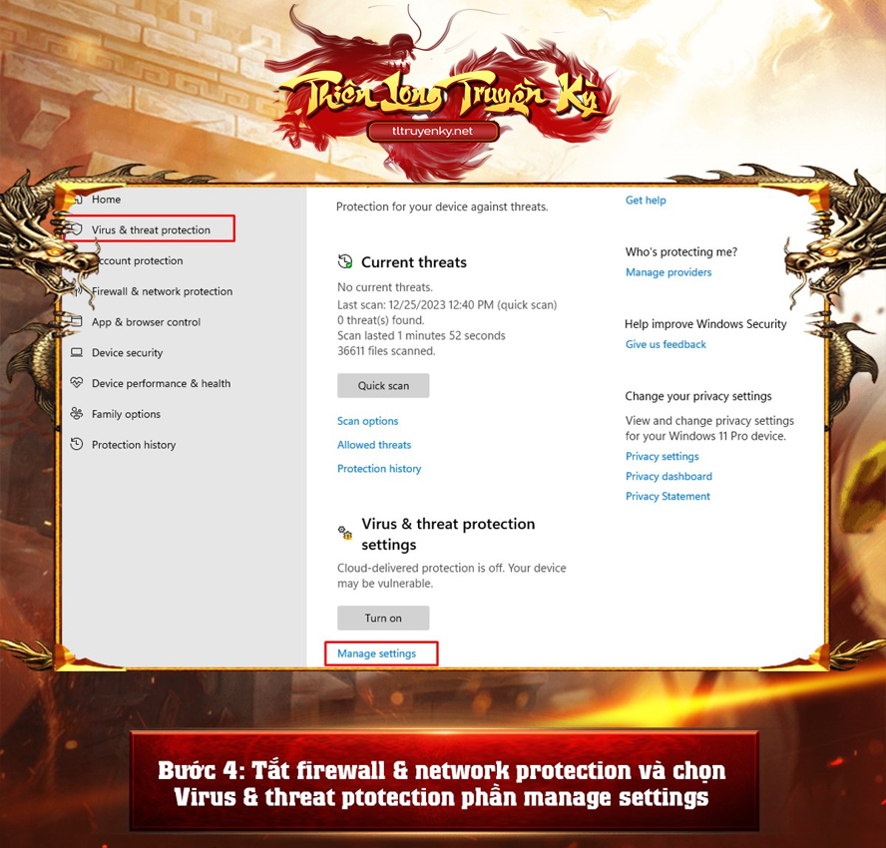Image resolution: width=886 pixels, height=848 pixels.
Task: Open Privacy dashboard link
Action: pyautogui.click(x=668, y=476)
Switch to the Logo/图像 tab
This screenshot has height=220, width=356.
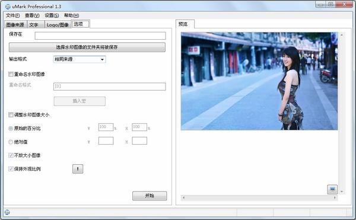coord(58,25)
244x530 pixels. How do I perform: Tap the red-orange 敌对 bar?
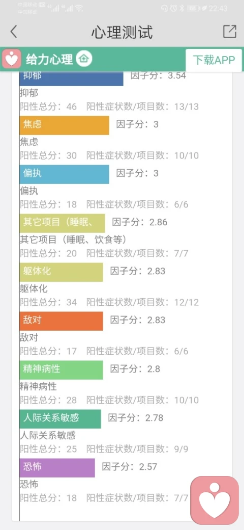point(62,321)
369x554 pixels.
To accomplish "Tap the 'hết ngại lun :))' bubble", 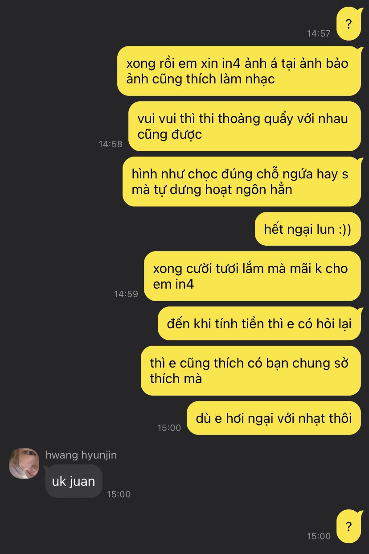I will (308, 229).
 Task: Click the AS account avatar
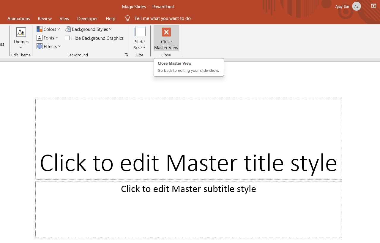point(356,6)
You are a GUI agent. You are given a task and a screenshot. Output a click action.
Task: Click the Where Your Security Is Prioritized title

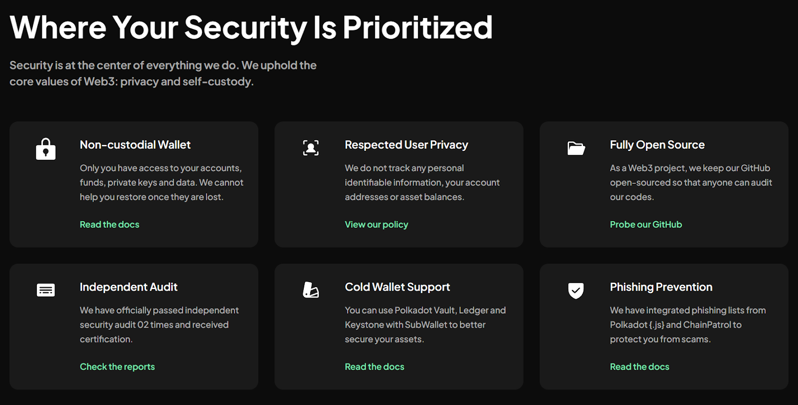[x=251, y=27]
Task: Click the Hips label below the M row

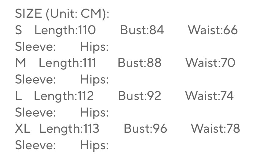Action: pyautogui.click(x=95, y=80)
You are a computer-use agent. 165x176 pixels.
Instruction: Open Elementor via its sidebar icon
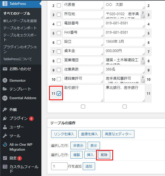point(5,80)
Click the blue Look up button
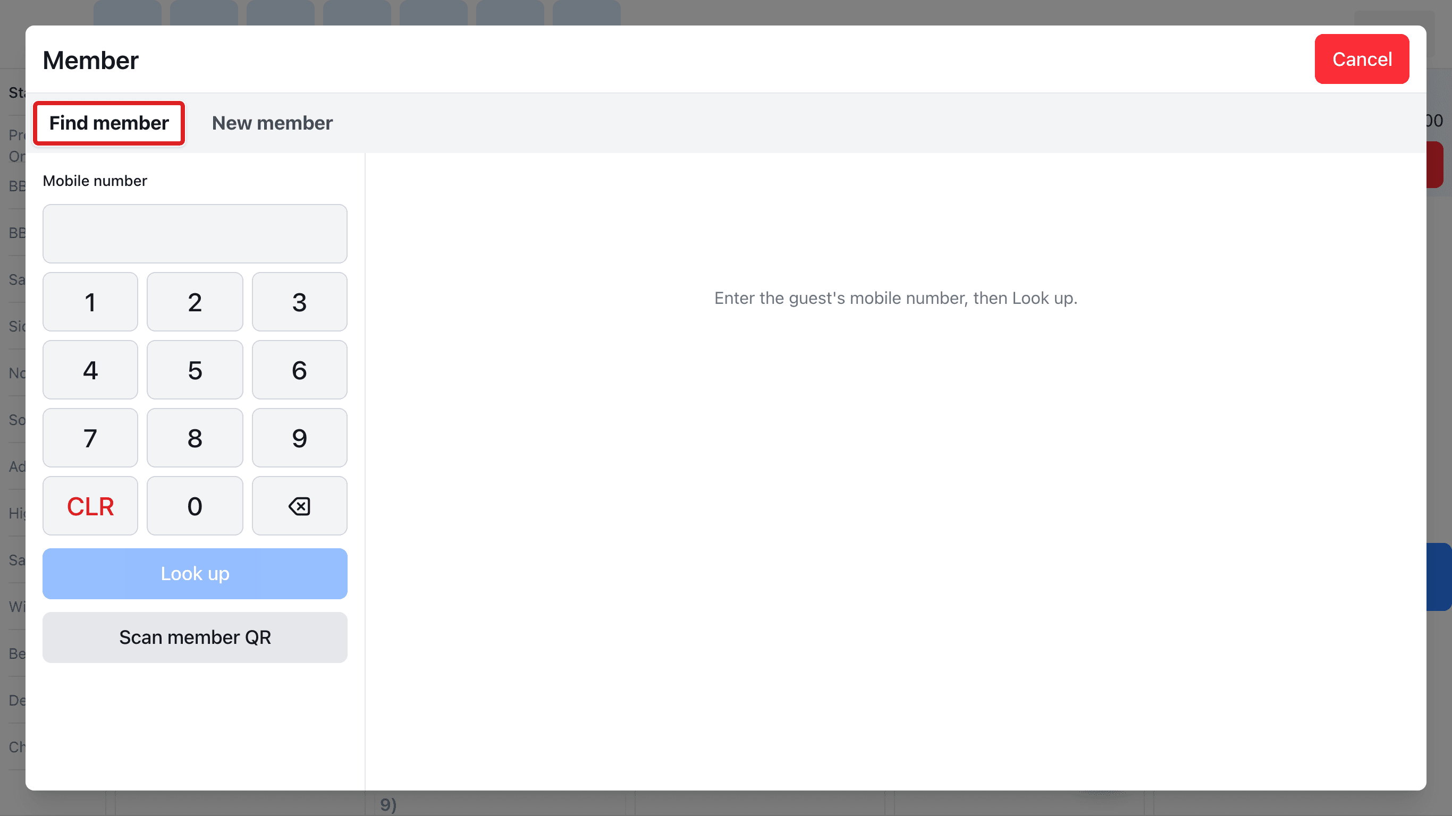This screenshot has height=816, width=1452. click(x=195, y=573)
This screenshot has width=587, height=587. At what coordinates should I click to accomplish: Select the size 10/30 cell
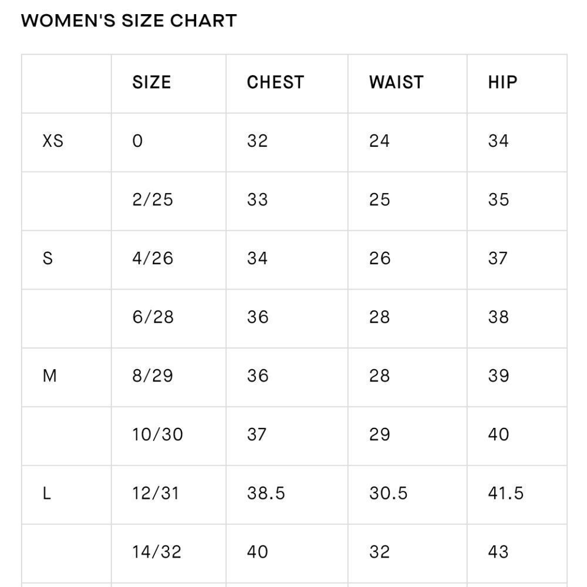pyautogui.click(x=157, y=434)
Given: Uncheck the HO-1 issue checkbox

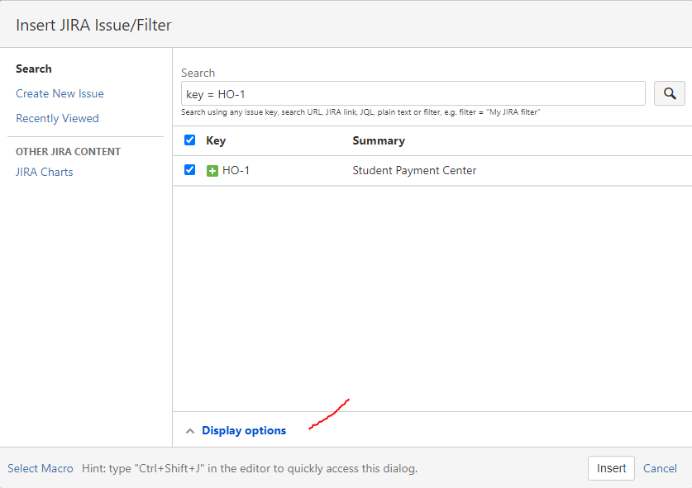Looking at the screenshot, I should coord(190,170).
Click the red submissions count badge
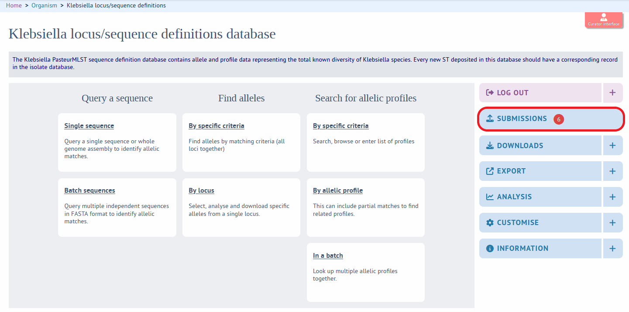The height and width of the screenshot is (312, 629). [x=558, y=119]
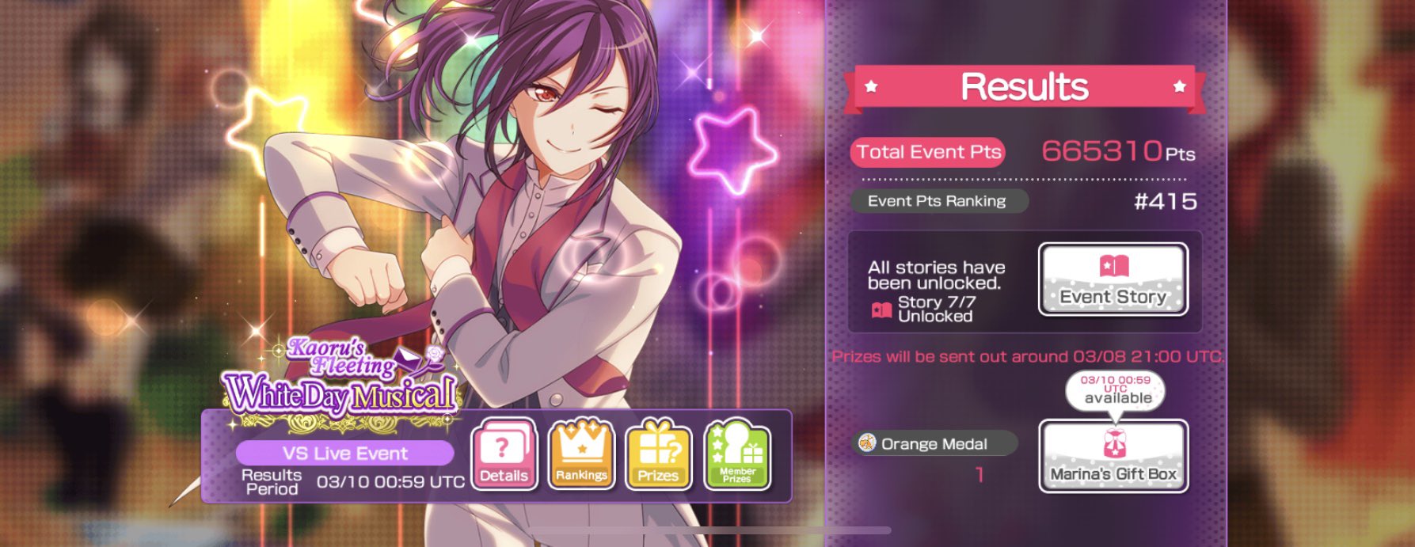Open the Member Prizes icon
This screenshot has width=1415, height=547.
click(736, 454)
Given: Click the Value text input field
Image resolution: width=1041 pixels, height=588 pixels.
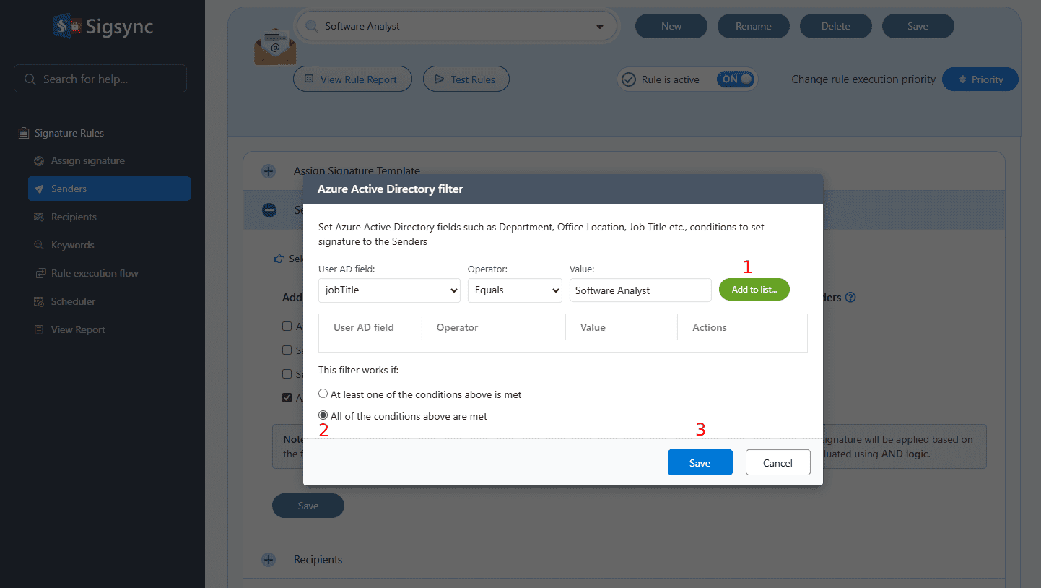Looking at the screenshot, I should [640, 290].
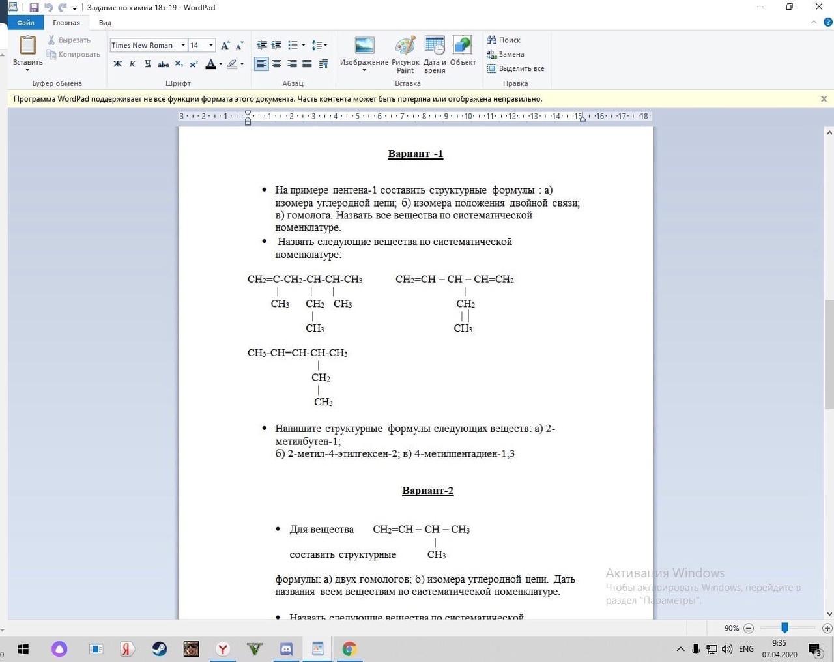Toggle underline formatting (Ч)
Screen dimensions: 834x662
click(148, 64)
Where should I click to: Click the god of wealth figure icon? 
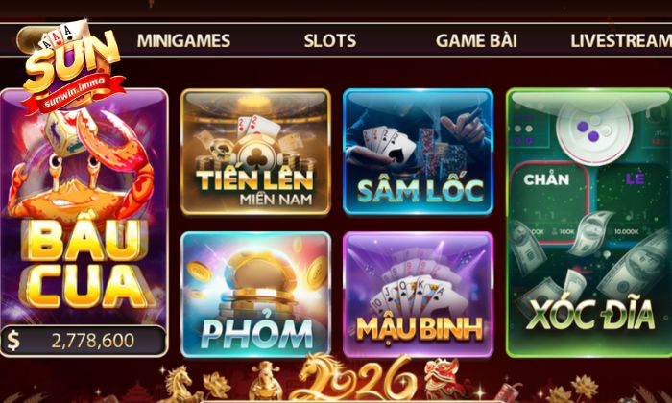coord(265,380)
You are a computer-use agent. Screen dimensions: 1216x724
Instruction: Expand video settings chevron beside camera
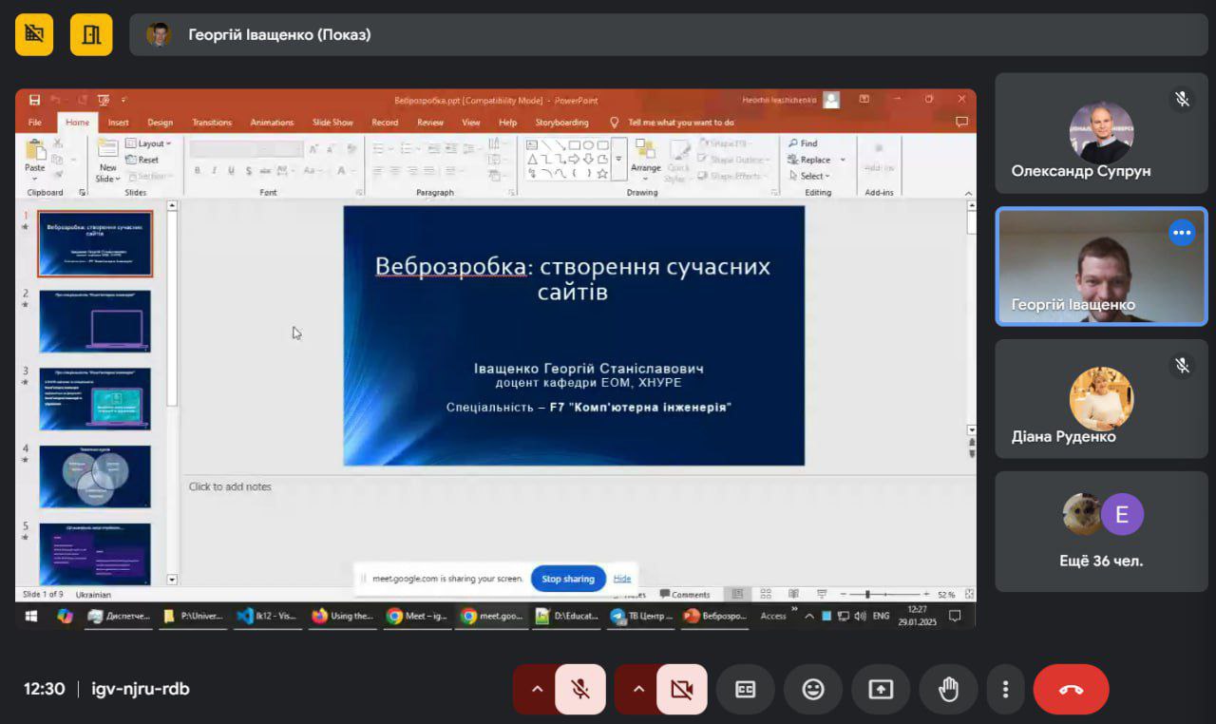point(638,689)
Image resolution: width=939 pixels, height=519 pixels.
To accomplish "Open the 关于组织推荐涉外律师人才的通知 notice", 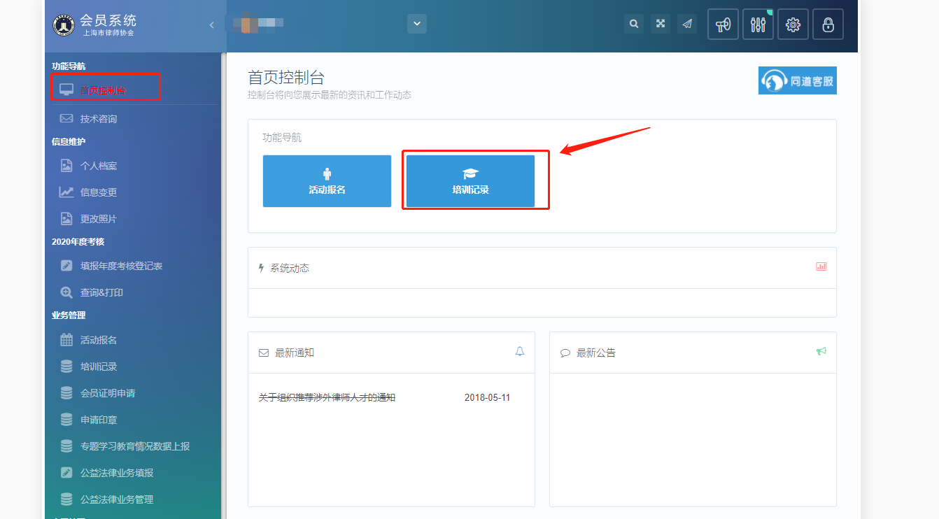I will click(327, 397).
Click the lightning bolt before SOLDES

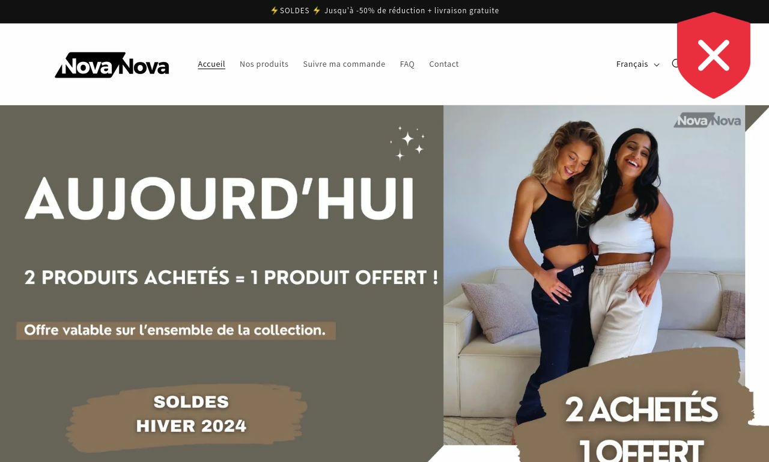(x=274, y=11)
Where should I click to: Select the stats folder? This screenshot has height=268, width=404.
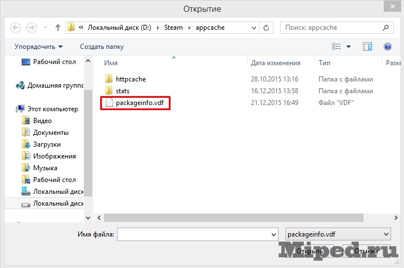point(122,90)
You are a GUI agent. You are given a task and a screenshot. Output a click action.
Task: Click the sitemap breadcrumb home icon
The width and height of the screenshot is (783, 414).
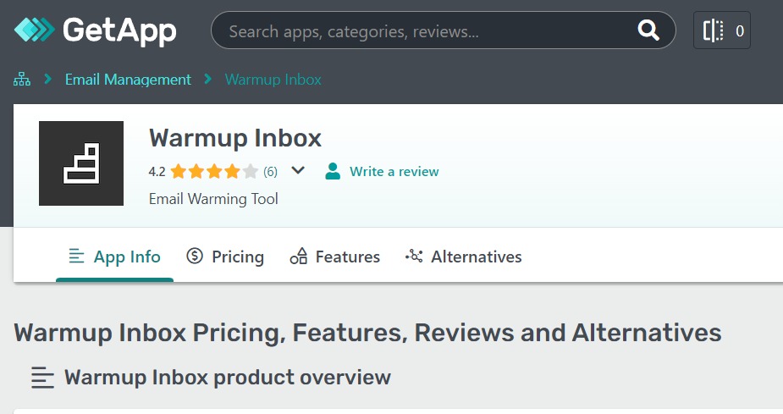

──────────

Check each line above for "agent" and state how many match, answering with only the number.

4